At this point, apparently, it is safe to say Museveni has gifted himself another five year term. Straight from presiding over the affairs of Uganda for thirty years!

I have a few friends in Uganda, I follow a few pages on Facebook that are Uganda based and they discuss their country. This time of elections, I should say, I had the pleasure and privilege of following their rationality and irrationality from a distance. It has been largely exciting and, also, has given me the time to reflect on the whole process of elections.

Before the voting time, you could easily see and observe that the electoral process in Uganda was in Miuseveni's favour. Critics abounded on Facebook, yes, but everything that the people were participating in had the sole aim of validating Museveni's stay.

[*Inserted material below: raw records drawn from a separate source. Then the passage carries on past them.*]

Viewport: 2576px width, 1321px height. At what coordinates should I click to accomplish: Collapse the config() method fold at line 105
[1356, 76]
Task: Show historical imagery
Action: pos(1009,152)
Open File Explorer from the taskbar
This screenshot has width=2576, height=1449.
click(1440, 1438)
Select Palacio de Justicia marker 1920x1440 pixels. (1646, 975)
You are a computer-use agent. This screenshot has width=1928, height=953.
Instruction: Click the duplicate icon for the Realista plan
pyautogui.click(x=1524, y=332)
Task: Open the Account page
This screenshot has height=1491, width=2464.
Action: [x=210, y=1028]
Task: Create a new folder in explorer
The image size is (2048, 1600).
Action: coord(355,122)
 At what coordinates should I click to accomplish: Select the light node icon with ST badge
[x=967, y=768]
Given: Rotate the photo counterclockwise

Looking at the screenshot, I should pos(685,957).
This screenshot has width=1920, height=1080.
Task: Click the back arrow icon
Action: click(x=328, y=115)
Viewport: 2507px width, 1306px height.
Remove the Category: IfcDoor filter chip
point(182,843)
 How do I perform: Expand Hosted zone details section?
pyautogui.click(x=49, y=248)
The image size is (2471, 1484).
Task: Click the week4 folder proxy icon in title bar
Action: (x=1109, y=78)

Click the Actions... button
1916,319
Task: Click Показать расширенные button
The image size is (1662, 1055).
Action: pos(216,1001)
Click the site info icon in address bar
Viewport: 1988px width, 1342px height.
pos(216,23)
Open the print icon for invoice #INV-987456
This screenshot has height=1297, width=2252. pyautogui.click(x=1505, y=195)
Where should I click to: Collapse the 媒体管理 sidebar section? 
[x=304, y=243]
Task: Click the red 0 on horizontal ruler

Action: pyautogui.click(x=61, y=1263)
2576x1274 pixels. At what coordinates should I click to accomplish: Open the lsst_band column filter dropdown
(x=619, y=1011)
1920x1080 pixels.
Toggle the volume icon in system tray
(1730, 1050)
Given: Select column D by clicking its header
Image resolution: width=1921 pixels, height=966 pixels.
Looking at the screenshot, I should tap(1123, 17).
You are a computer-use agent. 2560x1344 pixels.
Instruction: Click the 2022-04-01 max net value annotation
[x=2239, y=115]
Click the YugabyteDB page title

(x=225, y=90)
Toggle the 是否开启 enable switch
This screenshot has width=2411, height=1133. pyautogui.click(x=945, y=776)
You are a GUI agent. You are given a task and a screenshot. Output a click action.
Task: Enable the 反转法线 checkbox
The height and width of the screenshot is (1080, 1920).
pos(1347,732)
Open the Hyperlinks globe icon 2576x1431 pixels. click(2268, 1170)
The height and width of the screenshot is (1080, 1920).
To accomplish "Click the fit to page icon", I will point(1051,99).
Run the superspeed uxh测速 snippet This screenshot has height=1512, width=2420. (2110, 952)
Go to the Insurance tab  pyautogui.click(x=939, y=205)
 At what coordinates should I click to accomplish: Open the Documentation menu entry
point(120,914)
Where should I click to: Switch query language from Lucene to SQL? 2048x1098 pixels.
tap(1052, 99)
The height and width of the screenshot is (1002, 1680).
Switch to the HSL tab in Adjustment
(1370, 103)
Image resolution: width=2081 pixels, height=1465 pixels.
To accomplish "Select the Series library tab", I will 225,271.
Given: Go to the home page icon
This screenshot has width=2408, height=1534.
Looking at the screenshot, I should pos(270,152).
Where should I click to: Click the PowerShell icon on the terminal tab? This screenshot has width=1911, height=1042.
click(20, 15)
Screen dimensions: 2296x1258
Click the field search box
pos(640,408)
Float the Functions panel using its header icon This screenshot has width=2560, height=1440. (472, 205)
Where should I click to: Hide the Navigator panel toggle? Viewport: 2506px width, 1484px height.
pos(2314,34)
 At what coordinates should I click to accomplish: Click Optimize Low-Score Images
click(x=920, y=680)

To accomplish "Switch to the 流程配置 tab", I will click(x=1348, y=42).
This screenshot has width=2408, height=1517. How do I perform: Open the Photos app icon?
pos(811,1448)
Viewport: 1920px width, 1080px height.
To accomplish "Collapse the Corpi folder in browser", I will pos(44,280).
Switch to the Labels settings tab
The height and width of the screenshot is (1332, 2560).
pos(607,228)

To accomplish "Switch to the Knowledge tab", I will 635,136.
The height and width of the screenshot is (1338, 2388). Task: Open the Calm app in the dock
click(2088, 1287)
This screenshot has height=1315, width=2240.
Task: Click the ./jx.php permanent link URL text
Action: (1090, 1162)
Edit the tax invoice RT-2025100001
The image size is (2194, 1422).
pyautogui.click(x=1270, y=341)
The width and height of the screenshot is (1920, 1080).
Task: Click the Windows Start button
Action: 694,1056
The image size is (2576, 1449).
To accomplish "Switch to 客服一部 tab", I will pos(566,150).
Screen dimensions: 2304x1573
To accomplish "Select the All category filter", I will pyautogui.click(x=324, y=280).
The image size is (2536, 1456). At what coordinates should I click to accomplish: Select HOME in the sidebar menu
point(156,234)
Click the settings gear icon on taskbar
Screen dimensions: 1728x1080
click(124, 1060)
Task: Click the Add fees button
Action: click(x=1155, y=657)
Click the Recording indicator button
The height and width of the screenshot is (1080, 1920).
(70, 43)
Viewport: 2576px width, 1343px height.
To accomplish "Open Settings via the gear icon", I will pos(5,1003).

From being invisible to the prying eyes of the electoral commission that saw every little step the opposition took to the arresting of Museveni's top contender, Kizza Besigye, as an outsider I could easily tell that Museveni was getting another term in office. With a majority.

And, I think I was right this far.

I monitored the comments on social media and most of them were largely against Museveni. However, it was the systems that were not against Museveni. The electoral commission and the police were tactfully acting on Museveni's commands. It is a shame that anybody expected to unseat Museveni from his position in such a structure.

What more?

The reports circulating on social media further indicate that it was not only the process to voting that was a sham. The voting in itself was, as well, another big round of comedy.

Emulating the Malawi Electoral Commission in 2014 when electoral materials took long to arrive in some parts of the country, the body in Uganda made sure it act directly to the script that their counterparts in Malawi had ever used. They delayed materials in some areas and when the people were angry and rioted, they postponed to the next day the elections of that area.

You would think at such an action people would accept that Museveni is the life President and any act of expecting the opposite was an act of delusion, but no! People were still optimistic for Besigye thinking by some last minute machinations he will pull a fast one over Museveni. I knew he would not. And, it is not because I have some Prophetic powers. It is because every other person could see that the election had been made into a parade with the ultimate goal of validating a dictatorship.

So, there were monitors and everything and anything on the ground. They will go away with reports and noise of an election being 'this' or 'that' or failing to be this or that. But, their reports will not change anything. It will still remain a sham election in which the voting did not matter but the counting did.